Small Is Bountiful
Small Is Bountiful
Eagle Scout, hobo, Reagan speechwriter—John McClaughry is the most underappreciated man in American politics.
The two most desirable qualities in a politician—wit and an aversion to wielding power—are, to the media and the deciders, the most disabling. Wit, whether folksy (Morris Udall) or caustic (Bob Dole), is no aid to presidential ambitions, and Ron Paul’s admirable renunciation of the sword caused the press to regard him as a loon. The witless (Nikki Haley, Gavin Newsom) and power-crazed (Hillary Clinton, John McCain) get much better press.
There hasn’t been a politico in our lifetimes who has combined wit with an inappetence for controlling others quite as potently as Vermont’s John McClaughry. I checked in with John, still irrepressible at 86 years of age, upon the recent online publication of The Decentralism File, a rich lectionary appearing courtesy of the E.F. Schumacher Center and accessible at www.centerforneweconomics.org.
Eagle Scout, hobo (as “Feather River John” he rode boxcars for 5,000 miles), Steve McQueen lookalike, Vermont state representative and senator, speechwriter for the pre-presidential Ronald Reagan, agrarian-libertarian-populist idea man, a Jeffersonian in the best sense of that honorable and now nearly extinct adjective—John McClaughry is the most underappreciated and unheeded man in modern American politics.
As a politico, he was…offbeat. Combing through my thick McClaughry file I find this reply form for those who donated to his 1992 campaign for Governor of Vermont:
Dear John: I am enthusiastically enclosing the proceeds of my invalid mother’s pension account, or equivalent thereof, to support your campaign for Governor. I certify that I am not under indictment or otherwise in a position to cause you more embarrassment than this contribution will cause me.
Republican McClaughry ran and lost that race to Democratic incumbent Howard Dean, just as he ran and lost a 1982 primary race for U.S. Senate to incumbent Robert Stafford: by offering a vison of “a land where power, like the ownership of property, is not concentrated in the hands of the few, but distributed widely among the many.”
The many, alas, did not pull his lever. John’s friend Frank Bryan, the University of Vermont professor who wrote the standard academic work on town meeting governance (Real Democracy), explained McClaughry’s political dilemma: “How, with limited funds, to articulate his views to an electorate that does not possess the necessary concepts or language?”
The concepts and language are on glorious display in Schumacher’s Decentralism File, described by John as a digital collection of 120-plus “selections of decentralist thought from many different historic eras, authors, and countries…exhibit[ing] the depth and breadth of decentralist thinking across the political, social, and economic spheres of human organization, and across time.”

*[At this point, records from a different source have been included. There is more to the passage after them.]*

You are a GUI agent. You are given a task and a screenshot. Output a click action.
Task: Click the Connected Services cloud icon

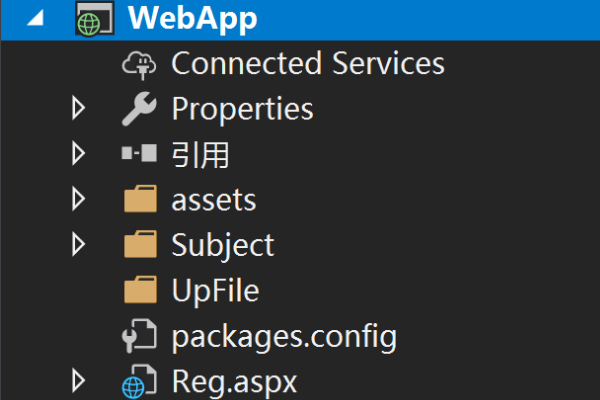coord(140,63)
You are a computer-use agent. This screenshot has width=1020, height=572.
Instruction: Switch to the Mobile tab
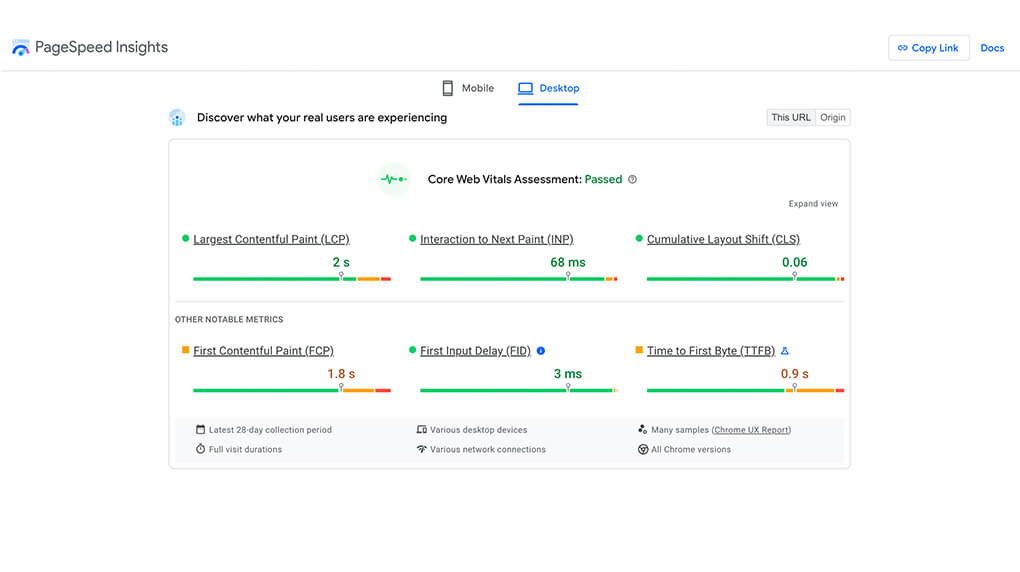(468, 88)
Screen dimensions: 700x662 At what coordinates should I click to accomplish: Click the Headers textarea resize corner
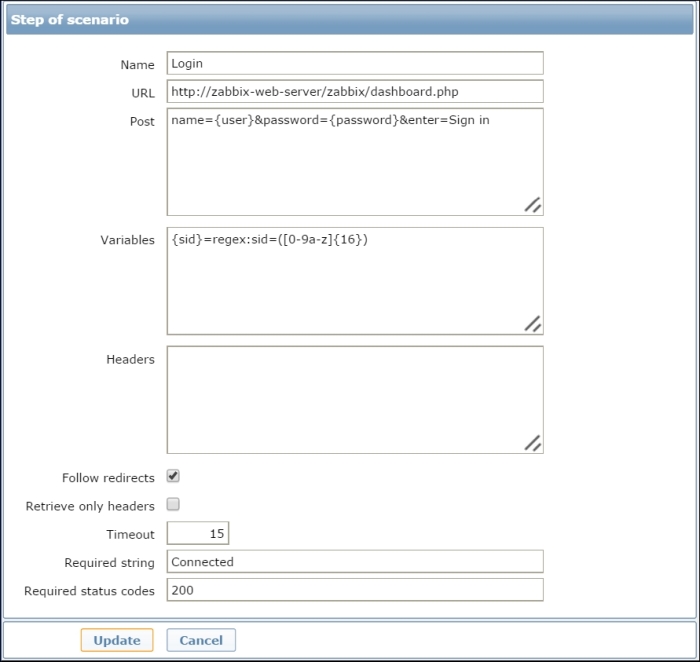(x=533, y=443)
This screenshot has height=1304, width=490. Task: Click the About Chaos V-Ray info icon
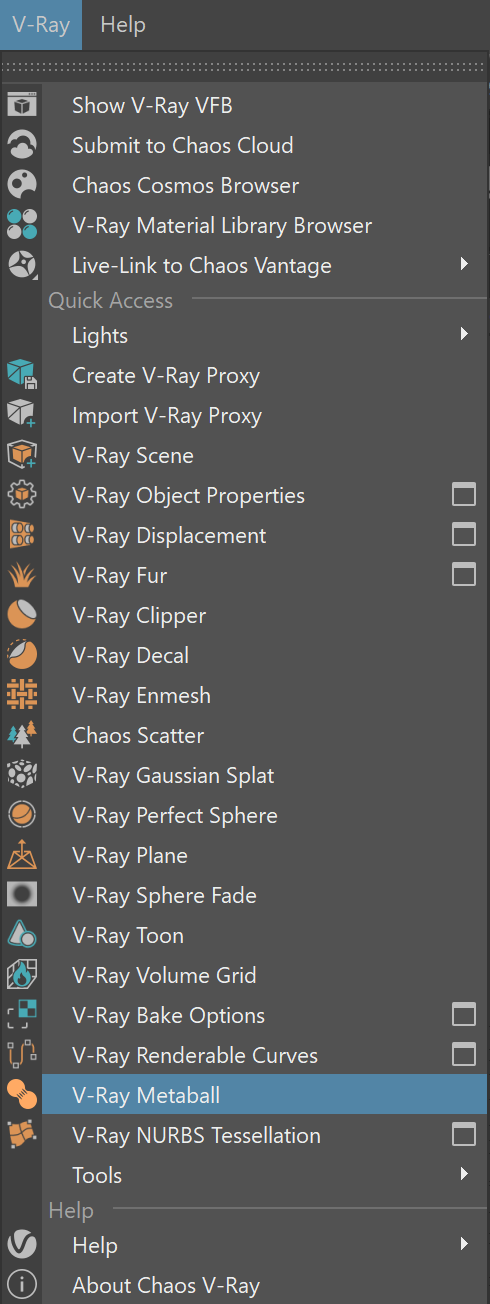tap(22, 1285)
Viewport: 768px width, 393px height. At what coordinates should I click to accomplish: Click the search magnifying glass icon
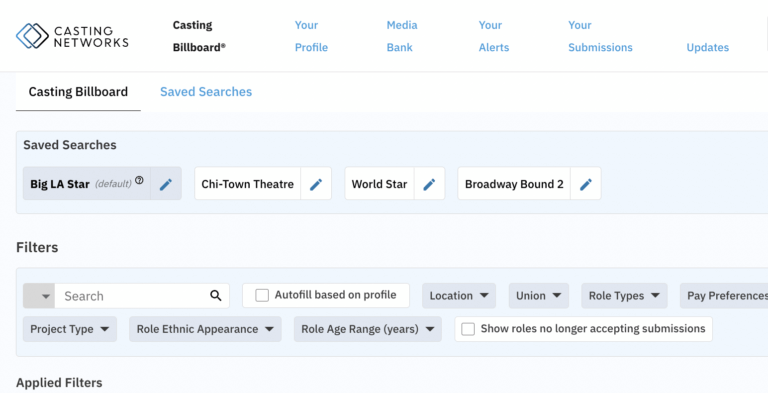click(216, 295)
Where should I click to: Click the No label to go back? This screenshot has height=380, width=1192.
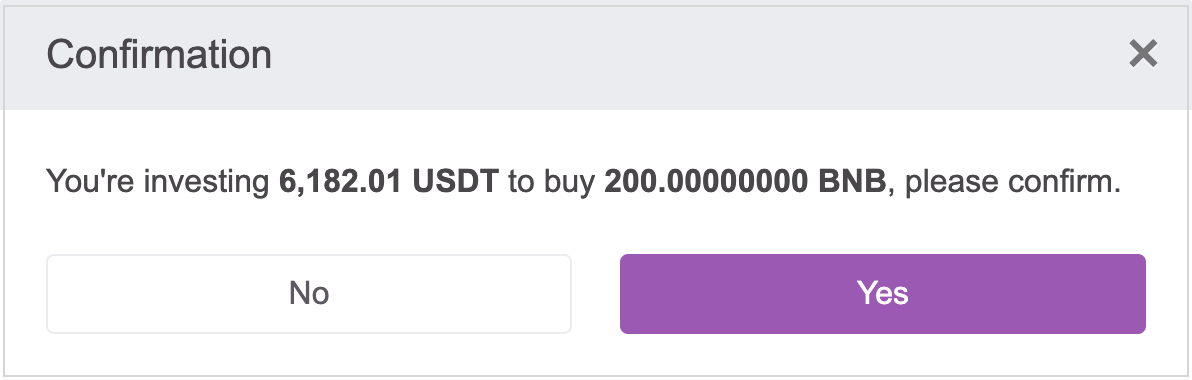309,293
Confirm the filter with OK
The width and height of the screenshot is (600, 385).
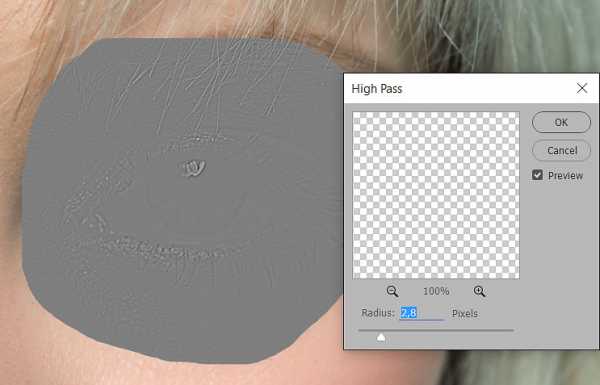(561, 122)
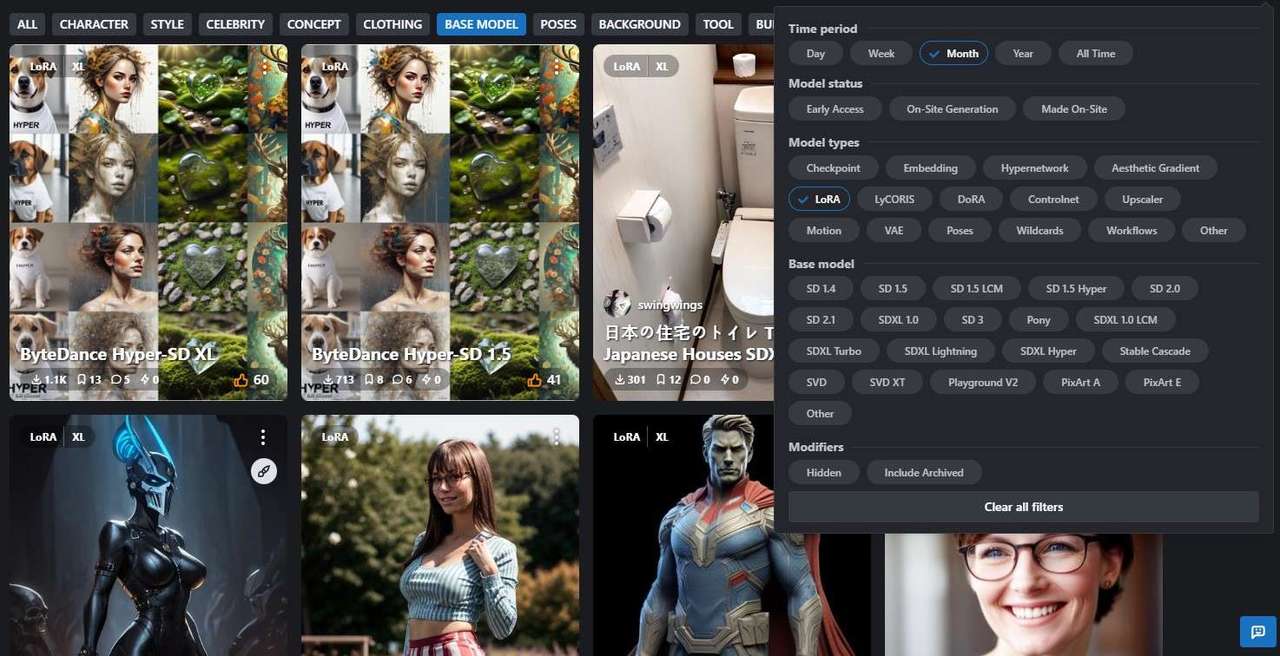The height and width of the screenshot is (656, 1280).
Task: Open swingwings user avatar
Action: tap(618, 304)

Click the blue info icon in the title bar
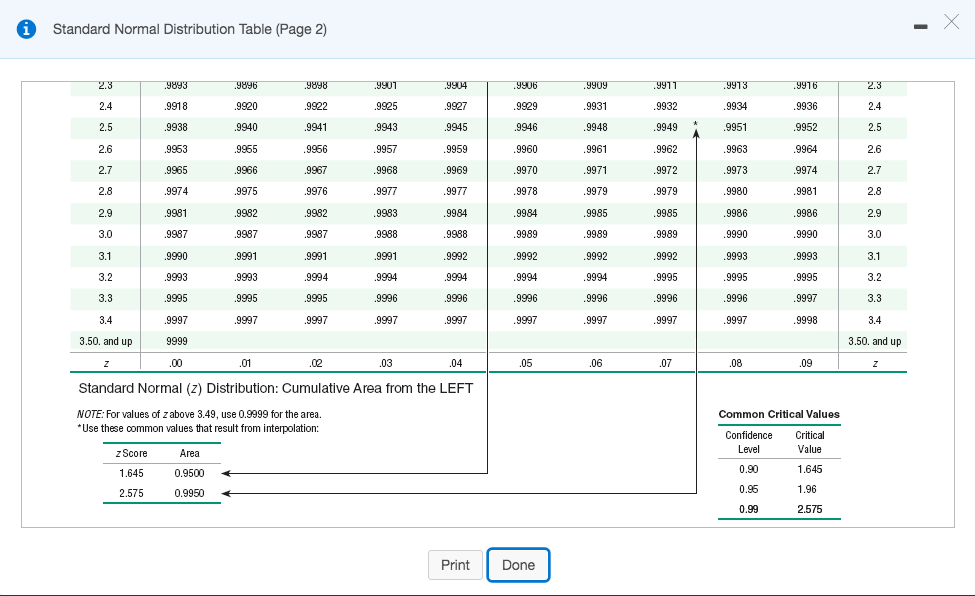(x=25, y=29)
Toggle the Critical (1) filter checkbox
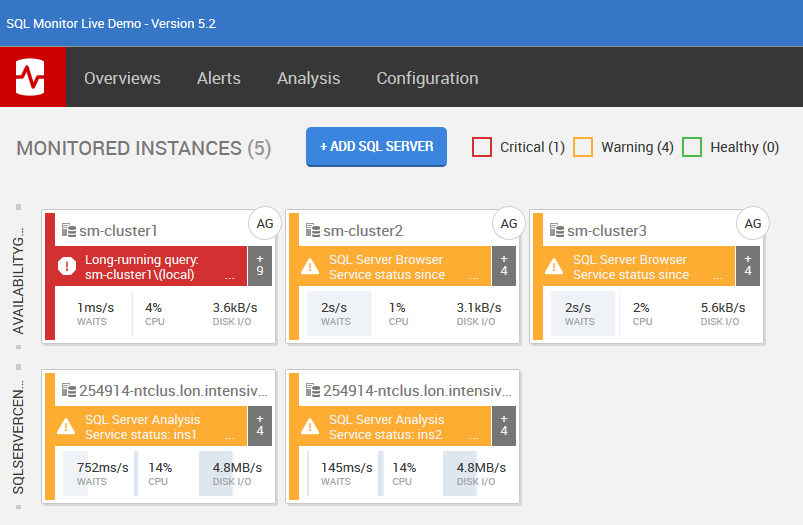This screenshot has height=525, width=803. point(482,147)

Stretching from Lao Tzu through Wendell Berry, the Decentralism File’s authors include Jane Jacobs, George Kennan, Paul Goodman, Norman Mailer, Robert Nisbet, and unexpected communists (Rosa Luxemburg!) and anti-communists (Richard Nixon!). The New Left Students for a Democratic Society’s Port Huron Statement is here, as are manifestoes from Plaid Cymru of Wales and the Cornish Nationalist Party.
Bobby Kennedy (the first one) is represented by two speeches in which he laments that “Bigness, loss of community, organizations and society grown far past the human scale—these are the besetting sins of the twentieth century.” They are no less besetting in the 21st. John recalls, “I spent two hours with RFK in 1968 at Harvard and found him a changed and better man from his earlier days as a savage partisan.”
I’ve always dismissed the Clash’s admonitory lyric “The new groups are not concerned/With what there is to be learned” as humorlessly dogmatic, but—and jeez I sound like an old guy—I do wish the young ’uns would explore the inspiriting and fecund traditions, based in love and liberty and cooperation, to which we are heirs. Robert Nisbet and Dorothy Day are much better for the soul—not to mention our country—than keyboard belligerents fantasizing over ways the state can punish their political foes.
A recent cancer diagnosis won’t stop John McClaughry from adding to his proudest accomplishment: he has been elected Town Moderator of Kirby (pop. 521) every year since 1967. He’s also wrapping up his long-gestating memoir, Lizard Tracks Across the Jello, though he concedes that “the first 2,500 pages drag in spots.”
When I ask John what he’d have done differently in his career if he’d known then what he knows now, he answers, “I would have seized supreme power and crushed my opponents under my iron heel!”
John McClaughry is just about the only politician at this authoritarian moment who would make that joke—and just about the only one who wouldn’t actually mean it.